• Exercise
Give back, exactly as written, the lines from the beginning of the listing through the one that contains "Given: Click the 100.0%(270.17)".

- - - - -

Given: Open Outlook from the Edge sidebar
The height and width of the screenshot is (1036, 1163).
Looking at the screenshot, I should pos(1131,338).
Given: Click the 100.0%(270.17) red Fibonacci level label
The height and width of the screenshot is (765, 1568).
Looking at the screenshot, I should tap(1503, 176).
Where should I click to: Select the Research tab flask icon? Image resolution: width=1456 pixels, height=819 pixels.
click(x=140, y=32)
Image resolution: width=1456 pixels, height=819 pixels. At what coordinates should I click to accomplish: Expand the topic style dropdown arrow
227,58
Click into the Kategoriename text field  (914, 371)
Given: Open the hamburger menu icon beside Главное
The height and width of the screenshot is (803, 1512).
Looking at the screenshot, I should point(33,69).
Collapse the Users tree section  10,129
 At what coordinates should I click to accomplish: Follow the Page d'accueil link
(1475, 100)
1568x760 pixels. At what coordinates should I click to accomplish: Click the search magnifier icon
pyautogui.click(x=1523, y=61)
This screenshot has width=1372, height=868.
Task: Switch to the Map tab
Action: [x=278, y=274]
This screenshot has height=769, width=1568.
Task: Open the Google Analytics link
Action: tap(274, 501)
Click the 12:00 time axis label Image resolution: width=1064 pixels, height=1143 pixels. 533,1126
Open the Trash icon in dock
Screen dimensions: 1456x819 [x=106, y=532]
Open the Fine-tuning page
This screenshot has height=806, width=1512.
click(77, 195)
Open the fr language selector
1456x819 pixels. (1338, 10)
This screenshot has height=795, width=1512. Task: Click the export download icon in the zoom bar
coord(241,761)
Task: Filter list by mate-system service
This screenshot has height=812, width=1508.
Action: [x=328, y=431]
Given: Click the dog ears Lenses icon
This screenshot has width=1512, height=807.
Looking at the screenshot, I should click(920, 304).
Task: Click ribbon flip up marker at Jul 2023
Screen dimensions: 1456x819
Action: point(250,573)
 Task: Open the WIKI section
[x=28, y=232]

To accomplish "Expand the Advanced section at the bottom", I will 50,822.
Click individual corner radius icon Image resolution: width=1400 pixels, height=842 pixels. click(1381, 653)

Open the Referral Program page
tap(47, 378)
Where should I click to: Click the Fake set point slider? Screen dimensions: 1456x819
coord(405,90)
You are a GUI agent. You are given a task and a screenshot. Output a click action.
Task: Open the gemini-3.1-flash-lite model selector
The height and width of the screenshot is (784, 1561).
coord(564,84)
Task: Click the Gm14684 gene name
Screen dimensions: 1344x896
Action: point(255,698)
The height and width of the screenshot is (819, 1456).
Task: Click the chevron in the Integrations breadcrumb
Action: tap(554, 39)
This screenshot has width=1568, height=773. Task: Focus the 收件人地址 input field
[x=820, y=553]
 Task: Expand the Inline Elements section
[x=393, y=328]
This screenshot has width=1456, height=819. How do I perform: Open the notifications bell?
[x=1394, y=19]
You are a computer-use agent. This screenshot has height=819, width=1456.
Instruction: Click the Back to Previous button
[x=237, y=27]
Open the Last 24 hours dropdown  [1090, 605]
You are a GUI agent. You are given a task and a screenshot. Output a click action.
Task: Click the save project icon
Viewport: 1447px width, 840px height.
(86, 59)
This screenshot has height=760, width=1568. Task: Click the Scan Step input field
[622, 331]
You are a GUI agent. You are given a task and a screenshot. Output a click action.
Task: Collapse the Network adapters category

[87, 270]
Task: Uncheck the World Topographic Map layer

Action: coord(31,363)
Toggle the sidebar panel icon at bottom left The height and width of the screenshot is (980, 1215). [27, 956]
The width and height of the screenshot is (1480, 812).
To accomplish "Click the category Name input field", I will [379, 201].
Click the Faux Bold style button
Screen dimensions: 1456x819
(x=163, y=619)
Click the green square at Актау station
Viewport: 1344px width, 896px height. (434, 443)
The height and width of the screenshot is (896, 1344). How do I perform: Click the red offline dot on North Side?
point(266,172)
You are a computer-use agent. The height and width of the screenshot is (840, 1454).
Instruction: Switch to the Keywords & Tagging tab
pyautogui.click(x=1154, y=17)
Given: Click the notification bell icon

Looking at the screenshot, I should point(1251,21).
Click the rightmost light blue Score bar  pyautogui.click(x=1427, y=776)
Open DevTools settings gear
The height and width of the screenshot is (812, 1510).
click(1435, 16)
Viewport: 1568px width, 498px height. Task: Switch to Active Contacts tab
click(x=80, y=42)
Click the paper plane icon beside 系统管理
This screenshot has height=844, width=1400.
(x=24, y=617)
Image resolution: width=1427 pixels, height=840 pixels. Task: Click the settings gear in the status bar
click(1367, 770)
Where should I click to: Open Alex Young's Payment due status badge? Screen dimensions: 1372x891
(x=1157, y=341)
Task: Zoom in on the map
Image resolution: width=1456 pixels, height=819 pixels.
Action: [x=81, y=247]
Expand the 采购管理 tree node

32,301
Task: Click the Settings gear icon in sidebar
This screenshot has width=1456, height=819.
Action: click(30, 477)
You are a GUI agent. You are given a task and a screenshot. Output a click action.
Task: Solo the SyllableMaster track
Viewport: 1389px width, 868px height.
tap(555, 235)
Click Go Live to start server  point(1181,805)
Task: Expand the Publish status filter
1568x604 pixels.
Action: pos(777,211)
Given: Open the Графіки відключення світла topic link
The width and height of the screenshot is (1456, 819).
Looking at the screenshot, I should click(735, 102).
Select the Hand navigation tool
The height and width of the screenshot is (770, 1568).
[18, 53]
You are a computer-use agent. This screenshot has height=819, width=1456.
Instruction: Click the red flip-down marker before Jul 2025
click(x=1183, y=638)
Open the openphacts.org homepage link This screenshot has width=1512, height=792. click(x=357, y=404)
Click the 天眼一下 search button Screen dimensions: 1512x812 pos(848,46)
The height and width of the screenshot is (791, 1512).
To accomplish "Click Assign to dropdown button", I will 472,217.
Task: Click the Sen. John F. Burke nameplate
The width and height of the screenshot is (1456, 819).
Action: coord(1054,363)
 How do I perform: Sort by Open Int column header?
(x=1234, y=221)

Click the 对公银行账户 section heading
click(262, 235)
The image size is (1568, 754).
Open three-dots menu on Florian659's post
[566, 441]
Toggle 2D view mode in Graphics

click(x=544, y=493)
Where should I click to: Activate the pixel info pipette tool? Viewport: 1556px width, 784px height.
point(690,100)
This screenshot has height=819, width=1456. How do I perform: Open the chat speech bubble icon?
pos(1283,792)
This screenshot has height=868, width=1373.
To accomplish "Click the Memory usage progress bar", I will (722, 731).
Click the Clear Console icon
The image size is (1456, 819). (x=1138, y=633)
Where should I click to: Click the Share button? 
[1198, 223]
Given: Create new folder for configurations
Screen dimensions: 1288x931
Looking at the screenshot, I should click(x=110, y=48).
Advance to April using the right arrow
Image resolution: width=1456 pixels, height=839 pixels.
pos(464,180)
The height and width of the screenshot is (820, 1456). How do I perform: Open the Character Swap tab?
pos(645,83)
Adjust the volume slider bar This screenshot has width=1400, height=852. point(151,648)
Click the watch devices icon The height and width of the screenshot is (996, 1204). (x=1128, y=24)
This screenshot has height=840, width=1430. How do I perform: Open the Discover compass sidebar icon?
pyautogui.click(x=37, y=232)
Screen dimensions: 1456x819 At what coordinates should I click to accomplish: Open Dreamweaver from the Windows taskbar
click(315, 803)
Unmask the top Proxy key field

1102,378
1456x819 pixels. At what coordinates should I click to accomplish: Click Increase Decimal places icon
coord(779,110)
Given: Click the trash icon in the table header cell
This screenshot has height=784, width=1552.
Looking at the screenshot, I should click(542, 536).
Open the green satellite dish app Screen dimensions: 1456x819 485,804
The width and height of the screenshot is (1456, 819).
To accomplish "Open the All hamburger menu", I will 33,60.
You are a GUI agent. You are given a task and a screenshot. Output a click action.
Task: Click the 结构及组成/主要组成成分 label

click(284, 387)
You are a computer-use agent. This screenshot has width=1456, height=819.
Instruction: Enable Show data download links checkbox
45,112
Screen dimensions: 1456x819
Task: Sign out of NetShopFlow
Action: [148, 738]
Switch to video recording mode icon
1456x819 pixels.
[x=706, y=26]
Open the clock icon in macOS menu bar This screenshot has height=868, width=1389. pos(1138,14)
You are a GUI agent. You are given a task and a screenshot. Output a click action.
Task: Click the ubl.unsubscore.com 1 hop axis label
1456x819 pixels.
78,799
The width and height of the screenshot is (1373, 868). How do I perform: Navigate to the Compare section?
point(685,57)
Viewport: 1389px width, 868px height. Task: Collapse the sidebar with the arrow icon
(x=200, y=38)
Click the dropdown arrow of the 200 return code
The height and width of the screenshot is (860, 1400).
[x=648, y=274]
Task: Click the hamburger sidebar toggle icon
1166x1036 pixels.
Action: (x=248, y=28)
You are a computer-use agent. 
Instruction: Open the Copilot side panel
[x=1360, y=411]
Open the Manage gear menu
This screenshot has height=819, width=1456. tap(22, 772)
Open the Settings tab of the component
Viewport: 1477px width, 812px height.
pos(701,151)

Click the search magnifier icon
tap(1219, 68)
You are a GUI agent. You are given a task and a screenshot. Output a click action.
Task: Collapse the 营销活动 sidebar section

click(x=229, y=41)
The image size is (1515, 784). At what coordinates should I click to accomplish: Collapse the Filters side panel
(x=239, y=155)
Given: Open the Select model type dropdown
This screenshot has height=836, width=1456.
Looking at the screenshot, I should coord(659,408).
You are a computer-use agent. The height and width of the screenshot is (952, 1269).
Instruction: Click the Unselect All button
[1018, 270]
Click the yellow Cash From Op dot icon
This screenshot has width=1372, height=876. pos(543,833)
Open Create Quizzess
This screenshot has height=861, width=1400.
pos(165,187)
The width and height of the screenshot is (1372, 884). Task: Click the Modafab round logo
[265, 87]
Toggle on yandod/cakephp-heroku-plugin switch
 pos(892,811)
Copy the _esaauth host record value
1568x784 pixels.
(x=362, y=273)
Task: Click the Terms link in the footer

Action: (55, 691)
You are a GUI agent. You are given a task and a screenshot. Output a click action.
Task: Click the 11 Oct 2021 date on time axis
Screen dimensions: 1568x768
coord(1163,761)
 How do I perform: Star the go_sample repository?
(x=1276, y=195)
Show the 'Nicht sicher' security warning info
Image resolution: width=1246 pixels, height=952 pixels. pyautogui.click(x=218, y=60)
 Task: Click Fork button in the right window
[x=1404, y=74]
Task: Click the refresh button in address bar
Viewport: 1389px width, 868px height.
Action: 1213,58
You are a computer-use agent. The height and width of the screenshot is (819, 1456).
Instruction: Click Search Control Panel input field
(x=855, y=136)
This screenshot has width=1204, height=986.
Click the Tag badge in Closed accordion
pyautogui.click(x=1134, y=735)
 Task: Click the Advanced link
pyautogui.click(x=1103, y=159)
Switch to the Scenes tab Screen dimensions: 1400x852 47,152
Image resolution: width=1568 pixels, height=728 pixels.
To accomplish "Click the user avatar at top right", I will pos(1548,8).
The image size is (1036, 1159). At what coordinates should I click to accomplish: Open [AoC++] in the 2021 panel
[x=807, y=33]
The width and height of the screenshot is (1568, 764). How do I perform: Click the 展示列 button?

- - - - -

• Solution for this task
Given: Open Outlook from the Edge sidebar
The height and width of the screenshot is (1036, 1163).
Looking at the screenshot, I should pos(1131,338).
Given: Click the 100.0%(270.17) red Fibonacci level label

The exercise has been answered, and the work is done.